● TASK PROMPT: Rewrite the entries from the line with "The width and height of the screenshot is (1512, 785)." to the line with "I will pos(935,294).", replacing "screenshot" with "screen capture" and keeping everything else unchanged.

● Entries contained in a dataset:
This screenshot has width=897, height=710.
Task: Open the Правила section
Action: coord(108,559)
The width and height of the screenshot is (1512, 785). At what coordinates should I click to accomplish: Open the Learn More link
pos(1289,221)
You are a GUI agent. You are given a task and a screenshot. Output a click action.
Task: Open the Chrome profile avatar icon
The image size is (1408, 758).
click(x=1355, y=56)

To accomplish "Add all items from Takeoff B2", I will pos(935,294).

==

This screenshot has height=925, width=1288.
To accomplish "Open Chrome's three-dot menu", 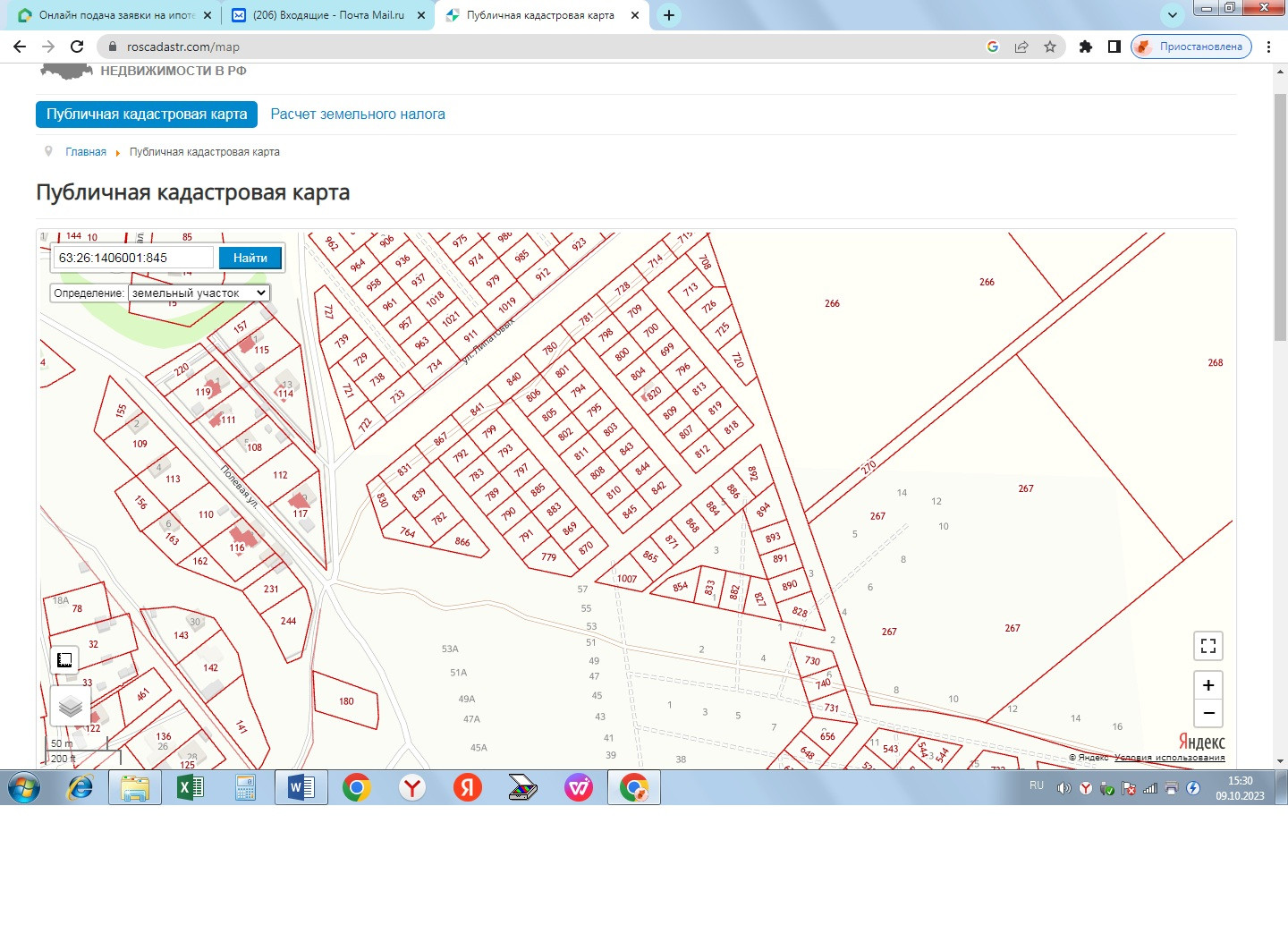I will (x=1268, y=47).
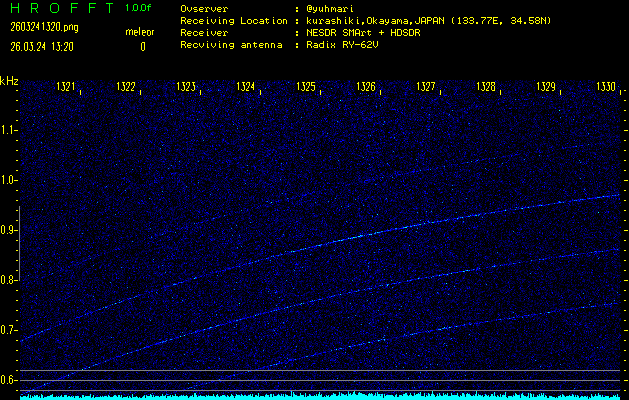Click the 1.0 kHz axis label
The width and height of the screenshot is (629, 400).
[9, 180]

● SOLUTION TO THE PROBLEM:
The width and height of the screen capture is (1512, 785). At what coordinates should I click to accomplish: Open the Learn More link
pos(1289,221)
You are a GUI agent. You are given a task and a screen capture. Output a click action.
Task: Open the Chrome profile avatar icon
The image size is (1408, 758).
click(x=1355, y=56)

To accomplish "Add all items from Takeoff B2", I will pos(935,294).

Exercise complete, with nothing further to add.